== AIM OF THE EXERCISE ==
For this exercise, output every line of the data as it stands.

Source records
===
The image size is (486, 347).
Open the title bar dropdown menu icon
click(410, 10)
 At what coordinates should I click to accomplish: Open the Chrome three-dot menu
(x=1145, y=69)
===
== REPLY TO THE EXERCISE ==
The image size is (486, 347).
Open the title bar dropdown menu icon
click(410, 10)
 At what coordinates should I click to accomplish: Open the Chrome three-dot menu
(x=1145, y=69)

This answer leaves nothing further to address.